Murić has played on EuroBasket 2013 in Slovenia. Slovenia has take fifth place after victory over Ukraine 69–63 and Murić has scored 9 points and had 4 rebounds. On FIBA EuroBasket 2013, Murić has played 10 matches and averaged 3.4 points and 2.9 rebounds per game.

On World Cup 2014 in Spain, he has also been a member of Slovenian national basketball team which won seventh place. On 30 August 2014, in the first game of Group C, Slovenia has played against Australia and won with a score 80–90 and Murić has scored 5 points. In the first phase of the tournament, Slovenia dominated in the Group D with 4-1 record together with Lithuania. However, they were stopped in the semifinal game by United States with 76–119 and Edo Murić scored 6 points for almost 10 minutes on the court. Over 7 tournament games, Murić averaged 3.4 points and 2 rebounds per game on 46.2% shooting from the field and 25% from the three-point line.

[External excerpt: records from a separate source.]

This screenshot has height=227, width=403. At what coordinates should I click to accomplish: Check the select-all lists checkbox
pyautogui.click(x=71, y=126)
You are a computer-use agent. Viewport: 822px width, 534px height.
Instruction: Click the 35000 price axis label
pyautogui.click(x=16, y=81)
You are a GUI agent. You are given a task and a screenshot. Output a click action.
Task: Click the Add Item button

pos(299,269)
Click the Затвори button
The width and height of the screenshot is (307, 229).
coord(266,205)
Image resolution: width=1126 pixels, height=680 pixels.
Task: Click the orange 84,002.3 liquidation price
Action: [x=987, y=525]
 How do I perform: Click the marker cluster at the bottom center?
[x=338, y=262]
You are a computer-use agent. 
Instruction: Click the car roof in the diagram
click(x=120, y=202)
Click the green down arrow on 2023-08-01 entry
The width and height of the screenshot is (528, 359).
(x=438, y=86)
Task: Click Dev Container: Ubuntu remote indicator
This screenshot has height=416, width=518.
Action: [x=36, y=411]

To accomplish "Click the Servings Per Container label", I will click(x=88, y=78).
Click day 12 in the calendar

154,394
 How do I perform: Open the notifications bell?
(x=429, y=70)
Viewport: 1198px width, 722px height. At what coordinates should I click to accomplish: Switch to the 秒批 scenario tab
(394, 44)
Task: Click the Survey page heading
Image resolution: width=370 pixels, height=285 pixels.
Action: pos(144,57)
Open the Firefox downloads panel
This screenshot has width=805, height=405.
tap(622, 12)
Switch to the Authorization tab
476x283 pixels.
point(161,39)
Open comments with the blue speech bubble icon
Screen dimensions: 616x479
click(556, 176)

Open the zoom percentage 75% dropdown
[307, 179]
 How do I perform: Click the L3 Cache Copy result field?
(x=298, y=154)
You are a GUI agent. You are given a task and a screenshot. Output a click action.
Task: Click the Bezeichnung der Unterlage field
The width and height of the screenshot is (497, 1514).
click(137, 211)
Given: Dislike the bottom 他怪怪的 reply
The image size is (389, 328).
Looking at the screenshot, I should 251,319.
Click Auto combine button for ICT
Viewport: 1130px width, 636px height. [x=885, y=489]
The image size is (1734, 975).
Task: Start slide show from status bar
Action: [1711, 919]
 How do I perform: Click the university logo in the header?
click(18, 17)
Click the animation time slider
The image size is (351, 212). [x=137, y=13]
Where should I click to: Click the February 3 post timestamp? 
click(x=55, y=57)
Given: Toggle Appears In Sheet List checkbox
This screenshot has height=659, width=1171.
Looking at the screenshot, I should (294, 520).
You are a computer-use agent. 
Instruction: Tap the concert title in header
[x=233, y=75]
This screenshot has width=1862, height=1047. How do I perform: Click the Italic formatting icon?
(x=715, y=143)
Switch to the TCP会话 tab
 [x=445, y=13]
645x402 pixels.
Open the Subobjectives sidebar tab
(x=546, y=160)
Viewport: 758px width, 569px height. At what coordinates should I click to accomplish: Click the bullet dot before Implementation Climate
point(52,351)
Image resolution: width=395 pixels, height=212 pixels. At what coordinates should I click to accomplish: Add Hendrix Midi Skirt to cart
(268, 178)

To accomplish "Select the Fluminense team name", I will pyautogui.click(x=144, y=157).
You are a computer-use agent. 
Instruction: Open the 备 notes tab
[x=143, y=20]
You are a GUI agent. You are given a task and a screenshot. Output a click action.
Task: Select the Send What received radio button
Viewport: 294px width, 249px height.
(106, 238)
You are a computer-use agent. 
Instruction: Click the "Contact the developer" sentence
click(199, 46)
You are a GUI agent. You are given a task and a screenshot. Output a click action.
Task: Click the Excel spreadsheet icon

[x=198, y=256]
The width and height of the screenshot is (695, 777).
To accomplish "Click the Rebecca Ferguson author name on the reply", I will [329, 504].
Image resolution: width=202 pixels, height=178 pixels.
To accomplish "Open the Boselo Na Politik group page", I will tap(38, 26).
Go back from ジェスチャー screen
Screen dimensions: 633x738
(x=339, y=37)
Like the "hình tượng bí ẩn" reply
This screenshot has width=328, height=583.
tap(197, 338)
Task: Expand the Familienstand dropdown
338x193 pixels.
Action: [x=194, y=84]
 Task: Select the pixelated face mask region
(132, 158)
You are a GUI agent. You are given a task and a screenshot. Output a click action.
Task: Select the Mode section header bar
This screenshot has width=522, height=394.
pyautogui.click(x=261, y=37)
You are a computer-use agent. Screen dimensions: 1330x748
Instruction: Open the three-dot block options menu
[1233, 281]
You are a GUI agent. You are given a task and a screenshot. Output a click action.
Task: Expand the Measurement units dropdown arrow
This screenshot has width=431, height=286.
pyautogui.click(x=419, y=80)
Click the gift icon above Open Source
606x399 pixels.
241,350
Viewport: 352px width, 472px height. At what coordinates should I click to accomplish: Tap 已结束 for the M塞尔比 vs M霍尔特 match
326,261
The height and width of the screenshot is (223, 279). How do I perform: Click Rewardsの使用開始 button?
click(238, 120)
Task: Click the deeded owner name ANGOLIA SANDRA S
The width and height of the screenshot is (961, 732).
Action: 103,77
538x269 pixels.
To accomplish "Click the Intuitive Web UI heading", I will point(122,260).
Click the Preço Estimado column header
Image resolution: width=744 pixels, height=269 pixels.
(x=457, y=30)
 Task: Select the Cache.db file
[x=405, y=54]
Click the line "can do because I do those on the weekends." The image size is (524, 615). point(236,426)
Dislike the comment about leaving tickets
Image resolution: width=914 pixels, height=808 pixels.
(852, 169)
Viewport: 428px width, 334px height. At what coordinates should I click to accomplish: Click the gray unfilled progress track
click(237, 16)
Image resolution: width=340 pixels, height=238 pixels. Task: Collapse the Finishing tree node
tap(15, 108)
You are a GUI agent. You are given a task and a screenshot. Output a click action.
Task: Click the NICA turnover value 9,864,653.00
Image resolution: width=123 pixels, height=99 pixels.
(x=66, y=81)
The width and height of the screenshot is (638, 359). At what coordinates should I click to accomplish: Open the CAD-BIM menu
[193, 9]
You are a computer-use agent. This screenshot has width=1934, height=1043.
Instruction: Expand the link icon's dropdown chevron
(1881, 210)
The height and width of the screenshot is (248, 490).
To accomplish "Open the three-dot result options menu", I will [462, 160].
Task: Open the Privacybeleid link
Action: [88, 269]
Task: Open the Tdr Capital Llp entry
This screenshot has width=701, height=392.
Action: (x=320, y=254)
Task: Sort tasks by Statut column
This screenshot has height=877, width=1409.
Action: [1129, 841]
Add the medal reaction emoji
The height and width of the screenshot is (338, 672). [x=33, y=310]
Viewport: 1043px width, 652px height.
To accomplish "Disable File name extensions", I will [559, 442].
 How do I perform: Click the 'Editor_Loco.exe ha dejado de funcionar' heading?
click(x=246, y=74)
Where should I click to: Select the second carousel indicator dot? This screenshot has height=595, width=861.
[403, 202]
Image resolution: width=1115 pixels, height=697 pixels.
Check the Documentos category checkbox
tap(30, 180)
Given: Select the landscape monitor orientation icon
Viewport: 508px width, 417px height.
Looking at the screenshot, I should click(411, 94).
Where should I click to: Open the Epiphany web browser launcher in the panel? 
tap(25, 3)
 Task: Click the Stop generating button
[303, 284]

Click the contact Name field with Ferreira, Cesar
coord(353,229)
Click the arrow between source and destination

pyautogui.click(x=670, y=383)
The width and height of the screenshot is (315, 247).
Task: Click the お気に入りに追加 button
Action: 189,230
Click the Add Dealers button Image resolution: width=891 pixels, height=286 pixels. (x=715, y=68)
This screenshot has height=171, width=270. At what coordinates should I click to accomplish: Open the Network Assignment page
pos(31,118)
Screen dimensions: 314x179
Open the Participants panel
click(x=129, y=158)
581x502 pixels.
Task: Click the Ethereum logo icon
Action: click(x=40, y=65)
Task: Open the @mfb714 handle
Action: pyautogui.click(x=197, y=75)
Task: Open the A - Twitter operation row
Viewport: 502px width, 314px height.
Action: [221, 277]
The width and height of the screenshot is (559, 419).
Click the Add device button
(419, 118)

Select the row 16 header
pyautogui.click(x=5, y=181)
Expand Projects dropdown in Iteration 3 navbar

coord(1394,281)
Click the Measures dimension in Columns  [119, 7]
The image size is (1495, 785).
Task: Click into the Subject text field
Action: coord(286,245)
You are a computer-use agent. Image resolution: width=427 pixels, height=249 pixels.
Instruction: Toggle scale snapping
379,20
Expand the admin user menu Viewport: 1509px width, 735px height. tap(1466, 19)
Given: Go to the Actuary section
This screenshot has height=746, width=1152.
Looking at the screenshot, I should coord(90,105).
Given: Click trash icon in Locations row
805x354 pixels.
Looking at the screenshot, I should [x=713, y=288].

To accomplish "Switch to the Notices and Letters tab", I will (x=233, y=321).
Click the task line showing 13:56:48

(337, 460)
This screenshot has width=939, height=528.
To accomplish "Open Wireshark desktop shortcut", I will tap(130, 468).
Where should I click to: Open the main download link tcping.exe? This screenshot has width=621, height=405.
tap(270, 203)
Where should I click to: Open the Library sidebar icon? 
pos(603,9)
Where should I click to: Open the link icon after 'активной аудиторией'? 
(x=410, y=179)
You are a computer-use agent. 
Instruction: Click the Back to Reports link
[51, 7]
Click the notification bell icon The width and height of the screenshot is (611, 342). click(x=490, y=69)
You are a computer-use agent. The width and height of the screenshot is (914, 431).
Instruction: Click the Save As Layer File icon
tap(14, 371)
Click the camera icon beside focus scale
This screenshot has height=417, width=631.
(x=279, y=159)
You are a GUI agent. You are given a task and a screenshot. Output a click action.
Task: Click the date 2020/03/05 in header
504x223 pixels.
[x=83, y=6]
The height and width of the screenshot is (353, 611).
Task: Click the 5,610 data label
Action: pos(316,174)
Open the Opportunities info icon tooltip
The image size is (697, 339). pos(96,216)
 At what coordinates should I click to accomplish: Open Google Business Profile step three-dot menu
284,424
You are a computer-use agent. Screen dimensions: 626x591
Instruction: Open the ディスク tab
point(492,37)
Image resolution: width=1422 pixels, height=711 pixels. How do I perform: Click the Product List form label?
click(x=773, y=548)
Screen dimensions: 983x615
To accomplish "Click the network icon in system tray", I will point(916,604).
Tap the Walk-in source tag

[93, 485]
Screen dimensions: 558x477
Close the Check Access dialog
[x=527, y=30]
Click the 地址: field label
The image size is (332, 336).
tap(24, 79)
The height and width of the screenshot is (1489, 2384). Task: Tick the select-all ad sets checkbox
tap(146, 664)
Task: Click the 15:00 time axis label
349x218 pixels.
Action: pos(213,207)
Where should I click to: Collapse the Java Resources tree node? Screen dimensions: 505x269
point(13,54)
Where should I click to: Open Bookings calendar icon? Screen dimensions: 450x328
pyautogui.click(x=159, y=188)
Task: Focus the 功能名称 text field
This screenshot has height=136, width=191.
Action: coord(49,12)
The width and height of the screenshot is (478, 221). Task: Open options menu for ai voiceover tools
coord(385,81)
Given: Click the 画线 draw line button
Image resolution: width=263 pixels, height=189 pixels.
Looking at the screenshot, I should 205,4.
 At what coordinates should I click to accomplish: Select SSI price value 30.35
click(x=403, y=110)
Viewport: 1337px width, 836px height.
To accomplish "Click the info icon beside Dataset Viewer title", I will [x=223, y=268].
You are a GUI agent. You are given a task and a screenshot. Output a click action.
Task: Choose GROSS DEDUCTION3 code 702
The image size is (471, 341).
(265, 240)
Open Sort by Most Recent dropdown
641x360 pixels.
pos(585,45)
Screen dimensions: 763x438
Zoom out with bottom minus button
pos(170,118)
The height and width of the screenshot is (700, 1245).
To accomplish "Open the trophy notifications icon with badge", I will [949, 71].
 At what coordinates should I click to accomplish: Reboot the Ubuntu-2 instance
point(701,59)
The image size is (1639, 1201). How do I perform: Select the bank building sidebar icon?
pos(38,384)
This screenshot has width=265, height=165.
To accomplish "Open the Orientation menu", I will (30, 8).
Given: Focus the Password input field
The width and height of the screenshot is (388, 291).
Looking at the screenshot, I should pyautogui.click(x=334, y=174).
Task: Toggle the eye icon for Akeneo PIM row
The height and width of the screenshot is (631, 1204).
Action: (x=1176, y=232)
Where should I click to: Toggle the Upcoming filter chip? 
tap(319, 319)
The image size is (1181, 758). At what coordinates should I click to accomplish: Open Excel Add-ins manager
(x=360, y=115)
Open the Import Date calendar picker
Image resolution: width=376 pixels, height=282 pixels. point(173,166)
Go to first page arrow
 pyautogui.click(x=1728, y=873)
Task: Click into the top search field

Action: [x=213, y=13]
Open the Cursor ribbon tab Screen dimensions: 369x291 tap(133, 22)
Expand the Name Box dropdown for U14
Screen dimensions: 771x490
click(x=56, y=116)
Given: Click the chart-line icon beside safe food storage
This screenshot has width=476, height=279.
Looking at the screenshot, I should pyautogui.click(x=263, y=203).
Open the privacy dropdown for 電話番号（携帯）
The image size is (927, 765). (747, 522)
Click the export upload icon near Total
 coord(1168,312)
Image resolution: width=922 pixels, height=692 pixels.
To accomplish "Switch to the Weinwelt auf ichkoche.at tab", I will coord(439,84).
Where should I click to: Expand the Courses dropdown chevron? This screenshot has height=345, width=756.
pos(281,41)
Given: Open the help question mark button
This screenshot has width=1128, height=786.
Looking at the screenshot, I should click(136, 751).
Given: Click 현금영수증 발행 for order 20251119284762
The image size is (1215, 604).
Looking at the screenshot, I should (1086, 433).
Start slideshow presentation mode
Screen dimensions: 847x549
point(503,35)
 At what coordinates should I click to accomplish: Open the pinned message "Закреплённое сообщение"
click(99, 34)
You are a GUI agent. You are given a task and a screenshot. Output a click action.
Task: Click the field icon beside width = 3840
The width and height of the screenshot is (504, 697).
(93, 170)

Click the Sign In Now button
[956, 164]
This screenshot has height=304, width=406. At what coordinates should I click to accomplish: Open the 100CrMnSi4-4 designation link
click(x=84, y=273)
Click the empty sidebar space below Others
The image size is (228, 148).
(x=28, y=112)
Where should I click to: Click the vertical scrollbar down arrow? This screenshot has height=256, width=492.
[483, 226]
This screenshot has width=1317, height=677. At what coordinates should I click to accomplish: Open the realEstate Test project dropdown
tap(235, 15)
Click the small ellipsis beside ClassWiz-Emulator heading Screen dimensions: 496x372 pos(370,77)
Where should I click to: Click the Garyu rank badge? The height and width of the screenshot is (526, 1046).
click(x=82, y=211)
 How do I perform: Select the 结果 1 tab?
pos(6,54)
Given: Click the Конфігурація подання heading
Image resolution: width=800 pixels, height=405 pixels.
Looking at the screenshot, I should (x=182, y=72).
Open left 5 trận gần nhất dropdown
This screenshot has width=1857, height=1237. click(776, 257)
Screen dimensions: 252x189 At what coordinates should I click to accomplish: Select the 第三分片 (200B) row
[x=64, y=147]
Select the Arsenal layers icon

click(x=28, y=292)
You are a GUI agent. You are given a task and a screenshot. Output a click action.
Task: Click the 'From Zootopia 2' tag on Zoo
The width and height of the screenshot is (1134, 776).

Murić was part of the national team at the 2017 EuroBasket and 2020 Summer Olympics where Slovenia took gold and fourth place, respectively.

==Personal life==
He was born in Ljubljana, Slovenia. His older brother Dino is also a professional basketball player. He is also a Bosnian-Slovene of Muslims (ethnic group) descent most likely from either Bosnia or southern Croatia and is a religious Muslim.